自然と人間を行動分析学で科学する

島宗 理@法政大学文学部心理学科【行動分析学, パフォーマンスマネジメント, インストラクショナルデザイン】

日本心理学会第77回大会チュートリアルワークショップのフォローアップ(その2.5)「機能分析/関数分析」について

(その3に行く前に2.5を挿入します)

以前、こんなツイートをしました。

日心のワークショップでは、行動分析学の「機能分析(functional analysis)」とは、問題行動の機能を、物の要求、注目獲得、課題回避、自己刺激などの、臨床的にはよくありがちな代表的な「機能」に分類することではなく、オペラントだけではなくレスポンデントの機能も含め、標的行動以外の行動も含め(両立しない行動の並立随伴性など)、あるいは確立操作や強化スケジュール、弁別刺激やプロンプトの有無や提示のタイミングなども含め、とにかく何が行動の制御変数となっているかを調べることであるという話をしました。

それで、その後、別件もあり、色々と文献を読んでいると、岡山大学の長谷川芳典先生が以下のように書かれているのを発見しました(色々考えた末に出した結論が、後から調べるとすでに長谷川先生が論文で書かれていたのを見つける、というのは日常茶飯事的によくあることです)。

実験的行動分析学のいちばんの特徴は「functional analysis」にある。
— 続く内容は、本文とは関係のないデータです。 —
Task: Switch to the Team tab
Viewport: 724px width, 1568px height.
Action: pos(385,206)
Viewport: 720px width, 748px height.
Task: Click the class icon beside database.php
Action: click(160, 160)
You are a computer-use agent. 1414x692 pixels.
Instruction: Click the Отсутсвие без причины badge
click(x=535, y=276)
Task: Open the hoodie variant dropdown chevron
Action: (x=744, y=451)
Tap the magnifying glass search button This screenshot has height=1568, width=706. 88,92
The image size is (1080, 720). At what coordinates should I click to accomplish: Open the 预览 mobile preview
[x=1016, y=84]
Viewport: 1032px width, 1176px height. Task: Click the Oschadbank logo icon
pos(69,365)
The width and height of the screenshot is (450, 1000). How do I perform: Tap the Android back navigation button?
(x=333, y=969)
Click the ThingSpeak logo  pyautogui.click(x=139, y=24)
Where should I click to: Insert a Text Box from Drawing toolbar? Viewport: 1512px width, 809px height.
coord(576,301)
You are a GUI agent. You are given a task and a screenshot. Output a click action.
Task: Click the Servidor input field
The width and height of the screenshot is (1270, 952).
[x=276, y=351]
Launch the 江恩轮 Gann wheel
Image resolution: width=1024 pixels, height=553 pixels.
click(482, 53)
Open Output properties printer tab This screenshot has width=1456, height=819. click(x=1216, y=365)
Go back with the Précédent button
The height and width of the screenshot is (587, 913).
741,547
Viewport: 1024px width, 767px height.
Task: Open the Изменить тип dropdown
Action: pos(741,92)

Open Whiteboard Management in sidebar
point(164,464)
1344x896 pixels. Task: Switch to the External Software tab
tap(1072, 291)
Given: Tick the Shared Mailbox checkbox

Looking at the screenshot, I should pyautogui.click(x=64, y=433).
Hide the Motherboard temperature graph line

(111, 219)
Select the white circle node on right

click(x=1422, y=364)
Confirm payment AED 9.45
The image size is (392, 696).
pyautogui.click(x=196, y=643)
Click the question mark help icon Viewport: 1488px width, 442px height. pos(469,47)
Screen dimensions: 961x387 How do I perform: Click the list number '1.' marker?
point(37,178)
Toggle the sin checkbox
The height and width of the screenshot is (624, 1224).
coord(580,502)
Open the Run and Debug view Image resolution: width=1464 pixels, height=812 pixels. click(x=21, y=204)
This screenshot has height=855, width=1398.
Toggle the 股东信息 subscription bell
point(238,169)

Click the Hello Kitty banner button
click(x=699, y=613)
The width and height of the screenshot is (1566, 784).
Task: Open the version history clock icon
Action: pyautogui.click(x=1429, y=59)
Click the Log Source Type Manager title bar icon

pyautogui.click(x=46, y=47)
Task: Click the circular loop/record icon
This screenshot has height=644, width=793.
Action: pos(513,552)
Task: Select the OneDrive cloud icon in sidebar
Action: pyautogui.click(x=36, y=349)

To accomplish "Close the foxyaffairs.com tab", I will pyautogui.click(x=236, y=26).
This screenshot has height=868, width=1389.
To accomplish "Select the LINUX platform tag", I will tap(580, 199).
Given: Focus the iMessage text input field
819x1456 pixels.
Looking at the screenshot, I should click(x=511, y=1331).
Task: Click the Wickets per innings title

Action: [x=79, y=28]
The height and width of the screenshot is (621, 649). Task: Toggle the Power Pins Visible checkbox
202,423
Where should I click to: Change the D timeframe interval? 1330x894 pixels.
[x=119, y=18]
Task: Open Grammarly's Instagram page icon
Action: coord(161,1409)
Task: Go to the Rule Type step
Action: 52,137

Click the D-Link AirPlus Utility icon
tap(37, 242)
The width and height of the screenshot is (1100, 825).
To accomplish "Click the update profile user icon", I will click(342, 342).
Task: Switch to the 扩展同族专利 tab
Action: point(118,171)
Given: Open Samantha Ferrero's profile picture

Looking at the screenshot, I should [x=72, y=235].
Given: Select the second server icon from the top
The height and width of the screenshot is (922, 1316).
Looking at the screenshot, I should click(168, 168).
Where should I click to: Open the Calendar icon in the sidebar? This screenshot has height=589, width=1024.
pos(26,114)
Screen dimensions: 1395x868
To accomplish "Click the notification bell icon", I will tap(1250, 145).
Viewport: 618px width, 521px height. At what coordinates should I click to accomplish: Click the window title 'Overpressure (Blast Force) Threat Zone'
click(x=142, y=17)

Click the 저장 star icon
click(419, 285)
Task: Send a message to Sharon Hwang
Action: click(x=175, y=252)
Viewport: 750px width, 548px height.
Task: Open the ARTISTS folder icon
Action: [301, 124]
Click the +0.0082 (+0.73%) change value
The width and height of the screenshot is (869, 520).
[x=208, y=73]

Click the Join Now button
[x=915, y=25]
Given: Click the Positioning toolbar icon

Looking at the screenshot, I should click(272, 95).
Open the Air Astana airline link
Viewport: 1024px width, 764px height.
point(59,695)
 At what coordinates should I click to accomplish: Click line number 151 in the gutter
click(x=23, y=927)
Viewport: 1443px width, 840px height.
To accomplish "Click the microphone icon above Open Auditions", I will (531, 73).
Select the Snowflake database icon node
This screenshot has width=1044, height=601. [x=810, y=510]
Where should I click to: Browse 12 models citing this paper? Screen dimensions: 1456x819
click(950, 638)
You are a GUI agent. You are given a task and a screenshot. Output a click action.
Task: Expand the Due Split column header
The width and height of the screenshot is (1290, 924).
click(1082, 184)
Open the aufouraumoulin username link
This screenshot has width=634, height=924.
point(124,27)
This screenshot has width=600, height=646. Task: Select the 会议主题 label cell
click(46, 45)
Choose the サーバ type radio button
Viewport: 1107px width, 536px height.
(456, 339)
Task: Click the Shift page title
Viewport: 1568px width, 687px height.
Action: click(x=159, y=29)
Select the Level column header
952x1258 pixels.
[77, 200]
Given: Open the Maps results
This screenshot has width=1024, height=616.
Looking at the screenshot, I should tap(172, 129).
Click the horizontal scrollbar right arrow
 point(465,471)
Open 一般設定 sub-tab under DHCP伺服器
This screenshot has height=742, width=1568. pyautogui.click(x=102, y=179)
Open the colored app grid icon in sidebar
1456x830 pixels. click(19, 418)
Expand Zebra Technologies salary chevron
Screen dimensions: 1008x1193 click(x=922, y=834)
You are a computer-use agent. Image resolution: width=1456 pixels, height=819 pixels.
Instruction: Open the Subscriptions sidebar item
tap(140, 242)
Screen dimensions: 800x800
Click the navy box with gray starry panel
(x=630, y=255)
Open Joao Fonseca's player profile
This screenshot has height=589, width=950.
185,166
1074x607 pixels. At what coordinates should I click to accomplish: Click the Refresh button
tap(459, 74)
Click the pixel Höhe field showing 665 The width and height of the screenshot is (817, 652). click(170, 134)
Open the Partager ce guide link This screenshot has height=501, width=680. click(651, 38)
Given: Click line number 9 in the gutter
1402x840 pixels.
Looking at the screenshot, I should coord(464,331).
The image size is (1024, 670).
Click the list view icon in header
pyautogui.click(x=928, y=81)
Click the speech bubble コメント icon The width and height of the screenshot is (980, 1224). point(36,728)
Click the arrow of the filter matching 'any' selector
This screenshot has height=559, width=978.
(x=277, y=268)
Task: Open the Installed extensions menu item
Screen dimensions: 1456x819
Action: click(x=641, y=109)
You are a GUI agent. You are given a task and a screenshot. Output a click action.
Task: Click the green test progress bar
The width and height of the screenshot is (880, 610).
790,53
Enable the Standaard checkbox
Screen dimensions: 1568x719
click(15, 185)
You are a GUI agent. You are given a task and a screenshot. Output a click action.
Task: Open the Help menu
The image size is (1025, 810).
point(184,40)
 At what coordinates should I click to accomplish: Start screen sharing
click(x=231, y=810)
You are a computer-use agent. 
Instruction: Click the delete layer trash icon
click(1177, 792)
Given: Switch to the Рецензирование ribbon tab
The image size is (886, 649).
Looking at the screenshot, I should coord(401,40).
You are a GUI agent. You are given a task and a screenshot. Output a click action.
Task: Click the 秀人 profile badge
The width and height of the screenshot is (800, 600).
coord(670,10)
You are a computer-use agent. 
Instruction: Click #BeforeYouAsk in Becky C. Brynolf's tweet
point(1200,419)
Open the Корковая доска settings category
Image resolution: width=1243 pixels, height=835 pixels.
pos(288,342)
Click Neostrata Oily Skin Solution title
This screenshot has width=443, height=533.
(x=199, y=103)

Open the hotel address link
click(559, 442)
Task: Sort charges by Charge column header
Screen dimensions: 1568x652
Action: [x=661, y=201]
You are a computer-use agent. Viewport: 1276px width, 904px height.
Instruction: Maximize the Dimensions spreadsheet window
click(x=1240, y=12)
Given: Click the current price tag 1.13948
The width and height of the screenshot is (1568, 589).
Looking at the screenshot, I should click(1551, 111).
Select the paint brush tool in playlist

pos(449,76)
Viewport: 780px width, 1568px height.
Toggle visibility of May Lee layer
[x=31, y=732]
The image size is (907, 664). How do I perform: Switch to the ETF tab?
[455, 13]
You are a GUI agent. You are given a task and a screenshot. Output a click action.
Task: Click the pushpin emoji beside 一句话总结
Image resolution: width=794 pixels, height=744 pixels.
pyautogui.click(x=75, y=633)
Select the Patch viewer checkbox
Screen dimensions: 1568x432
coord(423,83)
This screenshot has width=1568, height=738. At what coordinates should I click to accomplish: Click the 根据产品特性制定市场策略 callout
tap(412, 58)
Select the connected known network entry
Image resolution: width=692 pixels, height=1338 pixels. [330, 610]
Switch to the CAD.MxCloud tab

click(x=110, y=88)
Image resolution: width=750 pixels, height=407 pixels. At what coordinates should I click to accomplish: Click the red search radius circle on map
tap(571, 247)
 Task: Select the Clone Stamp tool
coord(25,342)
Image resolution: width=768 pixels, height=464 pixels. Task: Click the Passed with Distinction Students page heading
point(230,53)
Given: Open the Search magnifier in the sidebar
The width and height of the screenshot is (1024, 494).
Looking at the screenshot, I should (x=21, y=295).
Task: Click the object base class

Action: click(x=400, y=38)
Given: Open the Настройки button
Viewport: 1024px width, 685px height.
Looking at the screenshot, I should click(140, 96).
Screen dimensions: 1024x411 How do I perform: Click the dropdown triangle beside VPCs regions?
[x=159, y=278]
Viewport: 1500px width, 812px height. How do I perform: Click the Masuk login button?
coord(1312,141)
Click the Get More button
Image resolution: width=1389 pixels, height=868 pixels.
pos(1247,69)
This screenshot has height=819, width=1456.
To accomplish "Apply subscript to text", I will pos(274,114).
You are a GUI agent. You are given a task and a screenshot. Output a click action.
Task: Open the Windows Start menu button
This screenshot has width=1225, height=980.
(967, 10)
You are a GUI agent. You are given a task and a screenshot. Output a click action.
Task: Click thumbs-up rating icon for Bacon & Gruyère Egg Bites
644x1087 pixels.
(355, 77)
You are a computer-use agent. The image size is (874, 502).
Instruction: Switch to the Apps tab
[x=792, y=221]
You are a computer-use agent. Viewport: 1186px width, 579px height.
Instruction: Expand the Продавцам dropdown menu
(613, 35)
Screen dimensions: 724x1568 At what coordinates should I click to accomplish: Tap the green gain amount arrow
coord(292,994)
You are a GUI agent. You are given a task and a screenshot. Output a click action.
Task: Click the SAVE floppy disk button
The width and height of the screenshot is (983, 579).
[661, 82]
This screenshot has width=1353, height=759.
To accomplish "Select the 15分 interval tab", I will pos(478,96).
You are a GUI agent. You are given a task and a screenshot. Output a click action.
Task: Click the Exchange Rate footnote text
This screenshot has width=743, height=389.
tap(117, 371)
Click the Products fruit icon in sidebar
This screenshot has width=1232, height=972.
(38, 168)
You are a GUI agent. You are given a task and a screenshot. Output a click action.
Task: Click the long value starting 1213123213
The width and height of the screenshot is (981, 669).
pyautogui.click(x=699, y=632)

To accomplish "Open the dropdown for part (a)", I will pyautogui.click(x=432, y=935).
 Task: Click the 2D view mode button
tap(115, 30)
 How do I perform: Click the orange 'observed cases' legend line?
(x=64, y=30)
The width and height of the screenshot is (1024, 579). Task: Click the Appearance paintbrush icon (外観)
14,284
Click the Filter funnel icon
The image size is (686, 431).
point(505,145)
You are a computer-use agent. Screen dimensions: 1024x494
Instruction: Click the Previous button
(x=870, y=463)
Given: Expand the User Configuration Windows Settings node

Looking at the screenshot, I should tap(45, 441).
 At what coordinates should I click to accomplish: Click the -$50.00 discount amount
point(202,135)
「functional analysis」 は通常「機能分析」と翻訳されているが(Skinner, 1953, 原書 35 頁、訳書 41 頁)、「function」 には「関数」という意味もあり、じっさい、物理的用語で記述された、環境側の諸要因(独立変数)と、行動(従属変数)との関数関係を定立し、行動の定量的な予測やコントロールを目ざすことが主要な課題であるとされてきた。

長谷川芳典 (2011) 徹底的行動主義の再構成—行動随伴性概念の拡張とその限界を探る— 岡山大学文学部紀要, 55, 1-15.

星槎大学の杉山尚子先生も「functional analysis」を「機能分析」ではなく「関数分析」と訳すことを主張されておりますが、長谷川先生も、単純に行動が上がったり下がったりすることだけではなく、どのくらい上下するのか、どのように上下するのか、質的な変化までも含めて予測制御することを可能にするのが「関数」分析であるとされています。

数学的(統計学的?)には、y=f(x) のxやyがノンパラであっても(介入の有無や行動変化の有無)「関数」と呼ぶのではないかと思うので(自信ありませんが)、そうであれば「functional analysis」を「関数分析」と訳すのも悪くないなと思います。

ただ、「関数分析」という訳語には若干の抵抗感もあります。それは、行動分析学個々の研究は、その研究だけで汎用的な関数関係を見いだすようには設計されていないからです。応用行動分析学の研究は特にそうです。関数関係が見いだせたとしても、それはその研究が対象とした人や行動や場面に限定された関数関係です。それが汎用的なものかどうかは他の研究で再現されるかどうかを待たないとなりません。

ですので、「行動分析学という学問の目的は<関数分析>を明らかにすることである」というフレーズには違和感は感じませんが、「この研究の目的は<関数分析>の同定である」となると、特に応用研究ではフワフワした違和感を覚えます。

訳語に関する議論は、元の用語や概念の定義を見直したり、詳細に分析するきっかけとなるのなら意義があると思いますので、そういう文脈では、面白いテーマの一つになるかもしれないと思い、捕足しました。